In the back of my mind since I starting living full-time in my trailer and traveling around with no home base, I’ve wondered what would happen if I got in an accident and broke something like an ankle or a leg. It literally never occurred to me that breaking a finger would cause the same kind of commotion.
When I fell while running on Memorial Day 2017, the first thing I did was roll over and check ankles, knees, hips, and pelvis, to make sure I could walk. Only then did my brain register that something was screaming in pain. One look at my left hand and I almost threw up – my ring finger was at a right angle to the other fingers. My first, second, and third reactions were all “Oh, shit, this isn’t good.”
From this point on, my daily reality changed fast and hard. I ended up with left hand in a cast for 4 weeks. That was not awesome news for a solo vagabond.
The kind intervention of a wise friend got me moved to a residence hotel for a week, where I mostly slept, watched bad TV movies, and microwaved meals whenever I got hungry. By day 5, I was feeling more like myself, and began figuring out how to get to the Alto camping rally that was the whole reason I had been heading east. I cashed in a slew of hotel points (via a credit card) for a week of Holiday Inn Express rooms to get me from Indiana to North Carolina. I hitched up once and then just parked my rig in hotel lots overnight, while I ate takeaway food and showered in big hotel bathrooms where I could hold my cast over my head to keep it from getting wet.

» **SOURCE DATA**

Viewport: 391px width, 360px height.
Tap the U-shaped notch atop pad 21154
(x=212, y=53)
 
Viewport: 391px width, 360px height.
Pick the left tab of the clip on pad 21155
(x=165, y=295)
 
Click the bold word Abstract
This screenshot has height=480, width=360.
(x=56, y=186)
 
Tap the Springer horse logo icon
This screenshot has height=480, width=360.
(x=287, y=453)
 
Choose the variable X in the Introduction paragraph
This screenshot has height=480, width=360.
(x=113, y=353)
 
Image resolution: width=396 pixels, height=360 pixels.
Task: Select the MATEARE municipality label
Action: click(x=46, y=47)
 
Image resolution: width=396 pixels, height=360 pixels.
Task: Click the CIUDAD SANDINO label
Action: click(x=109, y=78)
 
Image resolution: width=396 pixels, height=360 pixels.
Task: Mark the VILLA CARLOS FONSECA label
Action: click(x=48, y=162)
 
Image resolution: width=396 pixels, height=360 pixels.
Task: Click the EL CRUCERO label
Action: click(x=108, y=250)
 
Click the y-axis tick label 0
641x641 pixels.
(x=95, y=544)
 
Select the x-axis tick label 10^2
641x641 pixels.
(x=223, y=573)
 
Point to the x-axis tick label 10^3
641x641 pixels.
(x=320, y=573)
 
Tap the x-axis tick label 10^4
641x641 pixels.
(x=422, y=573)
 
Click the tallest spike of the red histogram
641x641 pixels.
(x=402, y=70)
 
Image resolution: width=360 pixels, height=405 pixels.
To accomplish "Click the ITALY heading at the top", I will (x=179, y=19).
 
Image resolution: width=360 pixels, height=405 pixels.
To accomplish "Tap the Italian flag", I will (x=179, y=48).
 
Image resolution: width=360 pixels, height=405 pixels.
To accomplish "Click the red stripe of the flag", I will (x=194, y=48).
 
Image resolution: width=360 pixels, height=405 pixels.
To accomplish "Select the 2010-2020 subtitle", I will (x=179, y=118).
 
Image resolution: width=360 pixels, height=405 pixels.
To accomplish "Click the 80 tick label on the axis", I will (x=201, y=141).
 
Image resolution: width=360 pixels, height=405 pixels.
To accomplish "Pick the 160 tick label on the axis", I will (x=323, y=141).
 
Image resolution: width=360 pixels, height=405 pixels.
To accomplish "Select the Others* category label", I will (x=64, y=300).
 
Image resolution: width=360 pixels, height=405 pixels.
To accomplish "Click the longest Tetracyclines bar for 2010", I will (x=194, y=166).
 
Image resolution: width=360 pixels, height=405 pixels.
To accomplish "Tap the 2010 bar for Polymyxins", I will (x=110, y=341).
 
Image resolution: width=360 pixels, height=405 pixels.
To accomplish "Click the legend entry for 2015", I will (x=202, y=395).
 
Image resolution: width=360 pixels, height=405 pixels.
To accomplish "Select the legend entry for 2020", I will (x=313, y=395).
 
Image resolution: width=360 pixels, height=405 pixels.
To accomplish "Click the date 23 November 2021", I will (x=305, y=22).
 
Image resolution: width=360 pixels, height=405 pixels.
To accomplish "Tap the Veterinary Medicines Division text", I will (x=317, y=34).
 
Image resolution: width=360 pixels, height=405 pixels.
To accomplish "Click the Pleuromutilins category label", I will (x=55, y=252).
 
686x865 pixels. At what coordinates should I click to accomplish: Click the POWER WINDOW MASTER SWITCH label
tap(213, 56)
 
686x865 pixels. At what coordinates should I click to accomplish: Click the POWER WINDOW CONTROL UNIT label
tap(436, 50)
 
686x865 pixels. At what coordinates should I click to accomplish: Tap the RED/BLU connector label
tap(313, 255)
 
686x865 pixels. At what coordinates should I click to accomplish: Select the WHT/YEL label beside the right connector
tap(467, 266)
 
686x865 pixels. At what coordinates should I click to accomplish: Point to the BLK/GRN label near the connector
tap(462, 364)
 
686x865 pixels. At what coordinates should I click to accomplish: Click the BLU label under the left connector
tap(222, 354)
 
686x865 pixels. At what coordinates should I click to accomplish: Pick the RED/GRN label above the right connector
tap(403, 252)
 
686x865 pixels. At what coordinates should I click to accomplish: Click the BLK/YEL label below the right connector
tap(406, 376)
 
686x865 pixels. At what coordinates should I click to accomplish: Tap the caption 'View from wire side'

» **YOUR OBJECTIVE**
Continue the account above of breaking a finger while living full-time on the road, starting right after its last sentence.

» **SOLVED EXERCISE**
After the rally, I got my cast off in Lancaster, PA, and started physical therapy while staying with kind and patient friends. The second week there, I moved to a nearby KOA to test how the weak and sort-of-still-useless hand would do back in the Alto.
I spent the rest of July and August on Cape Cod, housesitting for a friend and then driveway surfing on her property while I got in a full 6 weeks of physical therapy. By the time Labor Day came around, the hand was about 75% of its former self and I headed off the Cape and out of PT with a list of exercises and tools to keep working it on my own.
It’s been 12 months now since “The Fall That Changed Everything” and my hand is mostly OK and I can do most things with it, although that ring finger is never going to be what it was (some nerve damage remains).
Things that worked:
- Having generous, kind friends. From Terre Haute (a friend since 8th grade) to Pennsylvania (a couple I’ve known years and years) to Massachusetts (30+ years of friendship and counting), knowing that people had my back was a relief. And at the rally, everyone gave me a pass for not bringing food to the potlucks, and that was a big relief.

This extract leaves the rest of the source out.